Türk- Japon dostluğunun mimarları, Sultan II Abdulhamid Han, Japonya imparatoru Meiji, Ertuğrul Fırkateyni  Gazi ve Şehitleri, geride bıraktıkları aileleri, bir insanlık şahikası yaratan Japon Halkı, Oşima-Koşina Muhtarı Saito, anıtlarıyla Şehitlerimizi Oşima ve Ünye’de kucaklayan Japon ve Ünye Halkı, Japonya Büyükelçisi Ekselansları YokataYokoi, Türk- Japon dostluğu, Ertuğrul Şehitleri hatırası için saygı ve şükranlarımızı sunarız.

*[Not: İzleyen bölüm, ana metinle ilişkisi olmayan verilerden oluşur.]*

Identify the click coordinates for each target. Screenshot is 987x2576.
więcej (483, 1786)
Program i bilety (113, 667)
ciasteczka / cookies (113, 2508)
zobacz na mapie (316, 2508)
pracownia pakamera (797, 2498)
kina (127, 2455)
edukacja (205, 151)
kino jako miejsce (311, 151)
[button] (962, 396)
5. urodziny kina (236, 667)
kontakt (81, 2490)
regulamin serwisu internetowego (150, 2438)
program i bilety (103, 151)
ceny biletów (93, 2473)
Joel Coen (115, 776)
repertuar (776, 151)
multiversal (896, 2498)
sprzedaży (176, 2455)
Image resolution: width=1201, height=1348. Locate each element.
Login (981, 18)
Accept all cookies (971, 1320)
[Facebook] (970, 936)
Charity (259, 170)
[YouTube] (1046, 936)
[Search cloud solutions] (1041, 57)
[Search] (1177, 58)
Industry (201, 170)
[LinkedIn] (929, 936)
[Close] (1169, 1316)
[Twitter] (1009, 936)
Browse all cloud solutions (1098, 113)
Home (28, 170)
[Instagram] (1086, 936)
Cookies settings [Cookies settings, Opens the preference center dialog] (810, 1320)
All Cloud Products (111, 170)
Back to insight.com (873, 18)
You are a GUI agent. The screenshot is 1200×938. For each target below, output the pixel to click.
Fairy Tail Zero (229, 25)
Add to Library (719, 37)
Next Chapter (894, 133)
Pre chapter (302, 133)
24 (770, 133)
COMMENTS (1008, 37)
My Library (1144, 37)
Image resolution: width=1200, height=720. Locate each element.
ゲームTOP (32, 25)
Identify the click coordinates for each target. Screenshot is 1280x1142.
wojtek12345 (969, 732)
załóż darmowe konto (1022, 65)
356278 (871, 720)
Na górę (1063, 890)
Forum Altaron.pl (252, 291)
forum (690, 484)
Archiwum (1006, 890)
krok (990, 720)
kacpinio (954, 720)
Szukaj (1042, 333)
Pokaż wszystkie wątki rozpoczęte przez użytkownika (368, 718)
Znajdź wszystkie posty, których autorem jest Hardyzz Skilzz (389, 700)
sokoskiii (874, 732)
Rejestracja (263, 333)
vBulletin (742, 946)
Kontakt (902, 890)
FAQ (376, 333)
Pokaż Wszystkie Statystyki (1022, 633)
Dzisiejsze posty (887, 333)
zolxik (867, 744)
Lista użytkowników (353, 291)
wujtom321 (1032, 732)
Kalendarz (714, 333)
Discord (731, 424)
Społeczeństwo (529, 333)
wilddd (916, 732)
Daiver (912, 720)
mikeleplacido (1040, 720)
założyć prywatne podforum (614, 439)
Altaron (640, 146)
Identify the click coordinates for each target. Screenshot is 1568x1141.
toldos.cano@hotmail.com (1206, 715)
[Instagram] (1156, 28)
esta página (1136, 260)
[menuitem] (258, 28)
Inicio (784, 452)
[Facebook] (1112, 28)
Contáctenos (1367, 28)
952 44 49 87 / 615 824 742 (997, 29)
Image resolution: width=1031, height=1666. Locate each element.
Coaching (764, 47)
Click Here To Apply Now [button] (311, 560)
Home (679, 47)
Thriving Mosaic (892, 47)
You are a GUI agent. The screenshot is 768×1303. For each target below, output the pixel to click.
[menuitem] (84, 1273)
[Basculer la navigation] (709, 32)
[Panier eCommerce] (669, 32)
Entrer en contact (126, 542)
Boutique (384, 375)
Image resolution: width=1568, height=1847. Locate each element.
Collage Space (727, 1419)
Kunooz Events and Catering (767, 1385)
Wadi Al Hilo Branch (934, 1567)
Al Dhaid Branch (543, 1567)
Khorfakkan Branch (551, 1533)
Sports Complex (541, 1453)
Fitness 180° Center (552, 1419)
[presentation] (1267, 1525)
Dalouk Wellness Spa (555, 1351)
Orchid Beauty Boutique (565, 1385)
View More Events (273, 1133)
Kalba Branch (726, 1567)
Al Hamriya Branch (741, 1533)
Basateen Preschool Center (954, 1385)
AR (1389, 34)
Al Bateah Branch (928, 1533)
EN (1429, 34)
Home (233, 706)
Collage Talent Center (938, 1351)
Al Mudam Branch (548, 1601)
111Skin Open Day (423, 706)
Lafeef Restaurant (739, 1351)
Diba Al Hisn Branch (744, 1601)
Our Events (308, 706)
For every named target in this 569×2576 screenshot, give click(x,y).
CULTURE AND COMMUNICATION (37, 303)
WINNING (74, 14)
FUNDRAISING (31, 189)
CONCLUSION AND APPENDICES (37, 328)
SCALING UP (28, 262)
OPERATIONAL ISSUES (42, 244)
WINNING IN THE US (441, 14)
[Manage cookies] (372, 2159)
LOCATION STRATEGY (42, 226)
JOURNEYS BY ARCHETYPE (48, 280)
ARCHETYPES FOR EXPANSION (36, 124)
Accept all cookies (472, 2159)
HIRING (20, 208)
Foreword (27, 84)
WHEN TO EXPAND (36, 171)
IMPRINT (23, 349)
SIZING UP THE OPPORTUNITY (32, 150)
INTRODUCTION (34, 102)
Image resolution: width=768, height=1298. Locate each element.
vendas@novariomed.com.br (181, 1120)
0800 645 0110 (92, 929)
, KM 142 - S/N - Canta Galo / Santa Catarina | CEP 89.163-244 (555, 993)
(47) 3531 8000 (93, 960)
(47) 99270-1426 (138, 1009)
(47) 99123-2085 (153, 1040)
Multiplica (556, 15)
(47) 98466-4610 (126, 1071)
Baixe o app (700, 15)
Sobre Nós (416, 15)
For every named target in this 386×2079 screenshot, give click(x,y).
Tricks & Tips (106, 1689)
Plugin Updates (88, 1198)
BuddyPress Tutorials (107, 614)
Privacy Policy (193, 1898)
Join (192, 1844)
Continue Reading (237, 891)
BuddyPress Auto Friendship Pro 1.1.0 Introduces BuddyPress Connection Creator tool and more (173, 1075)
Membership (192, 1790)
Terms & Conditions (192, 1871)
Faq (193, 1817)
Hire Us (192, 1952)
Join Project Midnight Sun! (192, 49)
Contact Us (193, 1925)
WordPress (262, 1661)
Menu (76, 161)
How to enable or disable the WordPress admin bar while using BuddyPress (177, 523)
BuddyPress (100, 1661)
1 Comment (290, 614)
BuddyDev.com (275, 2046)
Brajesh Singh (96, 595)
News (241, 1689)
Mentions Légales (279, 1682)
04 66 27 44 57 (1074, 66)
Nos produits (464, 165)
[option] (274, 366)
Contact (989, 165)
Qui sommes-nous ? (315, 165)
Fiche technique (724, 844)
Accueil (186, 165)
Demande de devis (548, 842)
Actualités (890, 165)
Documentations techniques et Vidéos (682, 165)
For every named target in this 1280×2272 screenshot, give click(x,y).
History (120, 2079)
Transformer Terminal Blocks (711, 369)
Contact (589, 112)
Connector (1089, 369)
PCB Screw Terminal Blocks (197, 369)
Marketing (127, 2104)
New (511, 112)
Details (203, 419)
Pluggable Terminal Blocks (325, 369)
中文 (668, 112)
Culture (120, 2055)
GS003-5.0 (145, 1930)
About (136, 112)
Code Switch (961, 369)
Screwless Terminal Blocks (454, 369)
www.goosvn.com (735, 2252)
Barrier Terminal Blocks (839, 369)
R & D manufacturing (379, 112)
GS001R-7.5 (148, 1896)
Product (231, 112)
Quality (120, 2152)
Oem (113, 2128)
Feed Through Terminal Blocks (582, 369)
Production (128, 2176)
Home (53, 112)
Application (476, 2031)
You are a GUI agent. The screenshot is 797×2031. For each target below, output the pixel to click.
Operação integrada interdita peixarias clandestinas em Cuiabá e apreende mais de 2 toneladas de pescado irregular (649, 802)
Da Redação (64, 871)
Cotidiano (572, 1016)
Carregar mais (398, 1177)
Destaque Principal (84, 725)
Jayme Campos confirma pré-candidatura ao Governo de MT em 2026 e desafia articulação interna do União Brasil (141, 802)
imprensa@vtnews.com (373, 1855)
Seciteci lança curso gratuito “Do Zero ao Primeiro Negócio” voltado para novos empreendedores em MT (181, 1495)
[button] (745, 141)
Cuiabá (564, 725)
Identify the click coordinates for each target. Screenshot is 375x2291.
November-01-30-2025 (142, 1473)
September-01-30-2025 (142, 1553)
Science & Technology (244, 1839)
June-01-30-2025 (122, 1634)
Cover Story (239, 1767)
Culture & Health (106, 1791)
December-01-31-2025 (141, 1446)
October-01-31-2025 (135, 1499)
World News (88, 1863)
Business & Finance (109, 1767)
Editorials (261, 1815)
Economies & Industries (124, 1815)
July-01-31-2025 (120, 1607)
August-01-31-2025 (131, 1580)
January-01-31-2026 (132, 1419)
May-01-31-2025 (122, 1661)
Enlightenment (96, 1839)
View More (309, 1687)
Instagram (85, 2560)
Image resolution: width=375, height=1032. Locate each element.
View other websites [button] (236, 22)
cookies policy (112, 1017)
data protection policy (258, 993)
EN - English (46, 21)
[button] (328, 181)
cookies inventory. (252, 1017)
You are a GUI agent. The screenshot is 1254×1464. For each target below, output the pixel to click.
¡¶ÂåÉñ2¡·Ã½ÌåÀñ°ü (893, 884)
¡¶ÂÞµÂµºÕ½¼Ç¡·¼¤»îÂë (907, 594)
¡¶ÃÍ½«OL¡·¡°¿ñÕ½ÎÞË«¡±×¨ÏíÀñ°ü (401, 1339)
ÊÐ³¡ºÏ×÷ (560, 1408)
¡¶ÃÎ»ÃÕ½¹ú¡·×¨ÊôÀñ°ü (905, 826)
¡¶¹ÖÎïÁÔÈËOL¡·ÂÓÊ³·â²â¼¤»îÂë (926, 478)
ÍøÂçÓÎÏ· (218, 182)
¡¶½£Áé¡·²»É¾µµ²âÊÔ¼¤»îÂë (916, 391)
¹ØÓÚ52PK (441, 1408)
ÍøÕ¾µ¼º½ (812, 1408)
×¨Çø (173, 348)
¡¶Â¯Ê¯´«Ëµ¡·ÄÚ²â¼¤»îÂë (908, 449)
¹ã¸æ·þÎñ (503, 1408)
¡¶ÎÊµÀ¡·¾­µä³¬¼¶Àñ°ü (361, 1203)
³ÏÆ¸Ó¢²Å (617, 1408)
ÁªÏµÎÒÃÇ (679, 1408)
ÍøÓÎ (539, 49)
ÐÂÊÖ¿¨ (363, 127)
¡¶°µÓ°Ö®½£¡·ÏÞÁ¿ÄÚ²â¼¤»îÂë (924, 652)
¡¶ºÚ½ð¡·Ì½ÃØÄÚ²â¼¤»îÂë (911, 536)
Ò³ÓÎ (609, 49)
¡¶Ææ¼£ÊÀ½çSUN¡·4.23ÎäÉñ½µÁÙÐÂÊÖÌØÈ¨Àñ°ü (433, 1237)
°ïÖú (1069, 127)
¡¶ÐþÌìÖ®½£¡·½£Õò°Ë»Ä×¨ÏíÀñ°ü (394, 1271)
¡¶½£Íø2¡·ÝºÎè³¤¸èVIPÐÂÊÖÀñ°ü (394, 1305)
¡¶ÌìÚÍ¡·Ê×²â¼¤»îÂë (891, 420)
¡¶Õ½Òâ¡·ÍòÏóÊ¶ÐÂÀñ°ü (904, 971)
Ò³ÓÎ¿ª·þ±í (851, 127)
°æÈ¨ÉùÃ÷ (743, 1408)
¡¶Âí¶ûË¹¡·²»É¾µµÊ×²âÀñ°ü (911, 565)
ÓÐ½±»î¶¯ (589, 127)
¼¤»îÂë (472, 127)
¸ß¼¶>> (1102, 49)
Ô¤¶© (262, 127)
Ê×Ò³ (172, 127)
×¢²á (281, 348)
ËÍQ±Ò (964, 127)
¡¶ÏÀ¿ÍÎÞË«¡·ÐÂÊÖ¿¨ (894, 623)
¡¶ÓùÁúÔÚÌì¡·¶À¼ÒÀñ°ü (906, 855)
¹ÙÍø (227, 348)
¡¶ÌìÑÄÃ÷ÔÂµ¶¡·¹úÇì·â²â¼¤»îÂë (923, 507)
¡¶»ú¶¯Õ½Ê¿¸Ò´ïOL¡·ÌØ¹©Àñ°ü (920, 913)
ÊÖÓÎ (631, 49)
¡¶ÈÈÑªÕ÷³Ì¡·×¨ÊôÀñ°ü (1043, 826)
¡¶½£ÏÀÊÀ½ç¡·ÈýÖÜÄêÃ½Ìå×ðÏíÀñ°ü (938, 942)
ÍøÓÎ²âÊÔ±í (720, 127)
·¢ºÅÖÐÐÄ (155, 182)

Ertuğrul, Sultan Abdulhamid II’nin Japon imparatoru Meiji’ye iade-i ziyareti için 14.Temmuz.1889 tarihinde Japonya’ya gitmek için 620 personeli ile İstanbul’dan yola çıkmıştır. Onbir ayda Japonya’ya varmıştır. Dönüş yolunda tayfuna yakalanarak Oşima-Koşino’da batmıştır. 550 askerimizin şehit olduğu dünyanın en büyük deniz kazasıdır. Altmışdokuz askerimiz ise  yaralı olarak kurtulmuştur.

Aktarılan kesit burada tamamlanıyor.